Es necesario resaltar que estos procesos non se llevan a cabo en períodos cortos de tiempo, y han de ser planificados estrictamente y supervisados en todo momento por personal formado en la materia (médicos, nutricionistas, profesionales cualificados del deporte, etc.) ya que estamos hablando de la salud e integridad de las personas.

Seguimos comprobando los beneficios que la actividad física y el ejercicio aportan a la salud de la población. Es por ello que en Mundo Entrenamiento apostamos por la difusión de contenidos con base científica, buscando aportar la mejor información ya que creemos que el conocimiento siempre podrá ser empleado en beneficio de muchos.

 Bibliografía

  1. Barness, L.A., Opitz, J.M. y Gilbert-Barness, E. (2007): Obesity: genetic, molecular, and environmental aspects. American Journal of Medical Genetics. 143A, 3016-3034.

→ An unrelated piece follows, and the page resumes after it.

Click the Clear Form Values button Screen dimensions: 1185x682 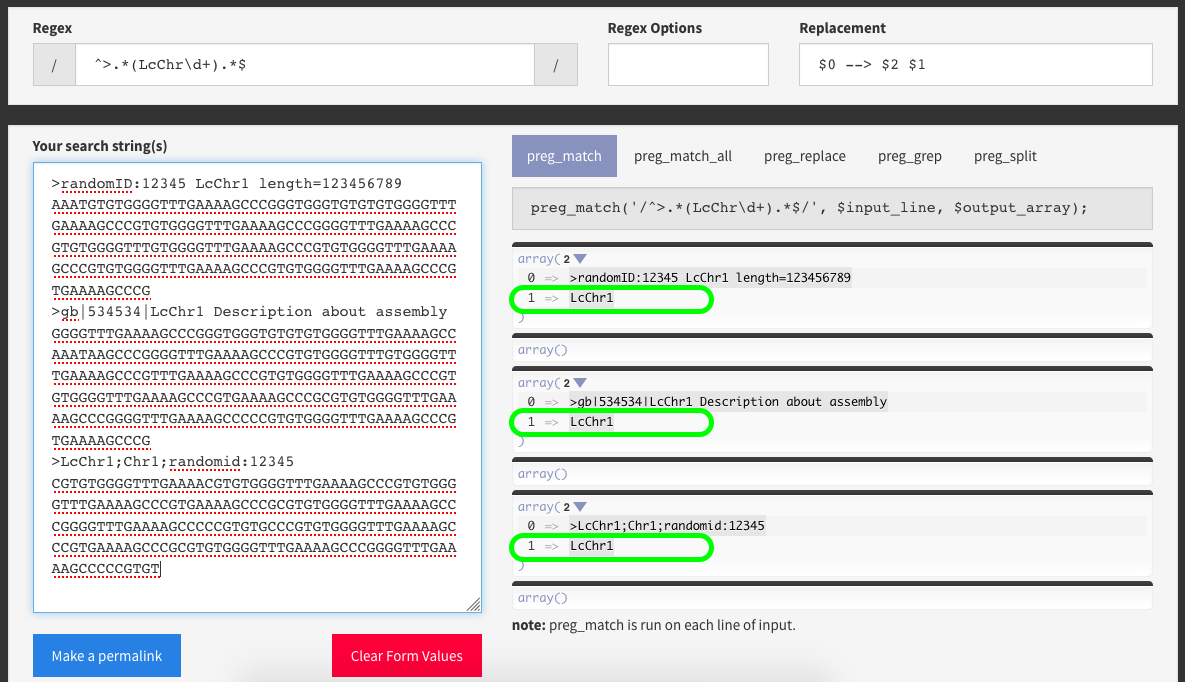coord(407,656)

  2. Bouchard, C. (2000): Introduction. En C. Bouchard (Ed.) Physical activity and Obesity. (pags., 1-20) Champaign: Human Kinetics.

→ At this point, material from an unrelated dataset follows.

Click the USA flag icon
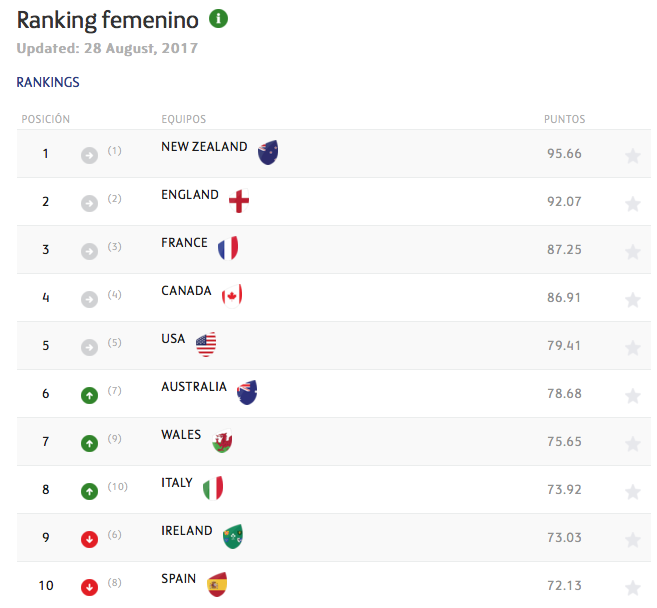 (x=206, y=345)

  3. Donnelly, J.E., Blair, E.N., Jakicic, J.M., Manore, M.M., Rankin, J.W. y Smith, B.K. (2009): American College of Sports Medicine position stand: Appropiate physical activity intervention strategies for weight loss and prevention of weight regain for adults. Medicine & Science in Sports & Exercise, 41, 459-471.
  4. Haslam, D.W. y James, W.P. (2005): Obesity. The Lancet, 366, 1197-1209
  5. National Institutes of Health. (1998): Clinical guidelines on the identification, evaluation, and treatment of overweight and obesity in adults. The evidence report. NIH Publication nº 98-4083, septiembre 1998.
  6. Organización Mundial de la Salud. (1997): Preventing and managing the global epidemic. Report of a WHO Consultation of Obesity. Genova, 3-5 June 1997.